Gezi; bin bir emekle düşünmesini engellediğiniz 90’lı kuşağa: “Ben buradayım!” dedirtti. Ben buradayım! Sevmesen de beni, dışlasan da hor görsen de ben buradayım. Saçım çok mu renkli, siyasi görüşüm sana ters mi? Oturup 2 kadeh içiyorum, yetmezmiş gibi şen kahkahalar mı atıyorum? Ayyaş mıyım gözünde ya da çapulcu? Ama yine de ben buradayım. Ve ben çok seviyorum bu ülkeyi. İnsanlarını seviyorum, ağaçlarını, çiçeklerini, hayvanlarını… Milletimi seviyorum, bayrağımı, özgürce yaptığım ya da yapmadığım ibadetimi… Ve ben buradayım. Beni sevsen de sevmesen de. İste gezi ne yaptı diyenlere; gezi bunu yaptı. Bize yeniden inanmayı öğretti. Sol yumruğun yanındaki kurt işareti bize inanmayı öğretti. Güzele, iyiye ve birlikteliğe… Ama onu da çok gördünüz. Onu da yolundan çıkardınız. Unutuldu sevgi dolu çocuklar, varsa yoksa amacını saptıranlar gösterildi ve maalesef onlar da azımsanamayacak kadar çoktular. Tercih meselesiydi hangisine inanmak istenileceği ve çoğunluk, amacın o olduğuna inanmayı seçti. Oysa Gezi umudunu kaybetmiş gençliğin, ben de varım. Beni de kabul edin çığlığıydı.
Peki, siz yani büyükler siz ne bekliyorsunuz gençlerden?

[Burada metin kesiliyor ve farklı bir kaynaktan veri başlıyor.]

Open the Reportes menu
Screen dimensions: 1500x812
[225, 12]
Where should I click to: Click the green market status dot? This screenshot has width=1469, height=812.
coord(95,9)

Gençler saygılı olsun mu? Mesela neye saygılı olsunlar? Büyüklerine, küçüklerine, doğaya, yaşadığı dünyaya… Liste uzayıp gider. Şimdi dönelim en başa. Bunlardan hangisini öğrettiniz? Bu cümleler yetiştirilirken duyduklarımız değil mi?
Sen sadece çalış yavrum. Bak komşunun oğluna / kızına hiçbir yere gitmiyor sadece ders çalışıyor. (Kısaca asosyal)
Tamam, biz de zamanında senin gibiydik ama sistem böyle eleştirip durma! (Kısaca diyor ki sistem adamı ol!)
Bırak şimdi siyaseti, sen okuluna bak yoluna bak! (Kısaca apolitik ol diyor)
Peki, bu ve benzeri sözlerle büyüttüğünüz gençler nasıl olacak da o en başta hayal ettiğiniz sorumluluk sahibi gençler olacak?
Ektiğiniz tohumlar bunun için değildi ki! Siz kendi elinizle hissetmeyen, sorgulamayan lakin notları yüksek çocuklar yetiştirdiniz. Şimdi eğer iyileşmek istiyorsak; en başa dönmek gerek. Korkmamak gerek. Düşünmek gerek. Hayatta başımıza ne geldiyse düşünmemekten, sorgulamamaktan geldiğini. Lakin hepsinden önemlisi çıkıp bağırmak gerek: “Ben varım!” diye.
Ben varım!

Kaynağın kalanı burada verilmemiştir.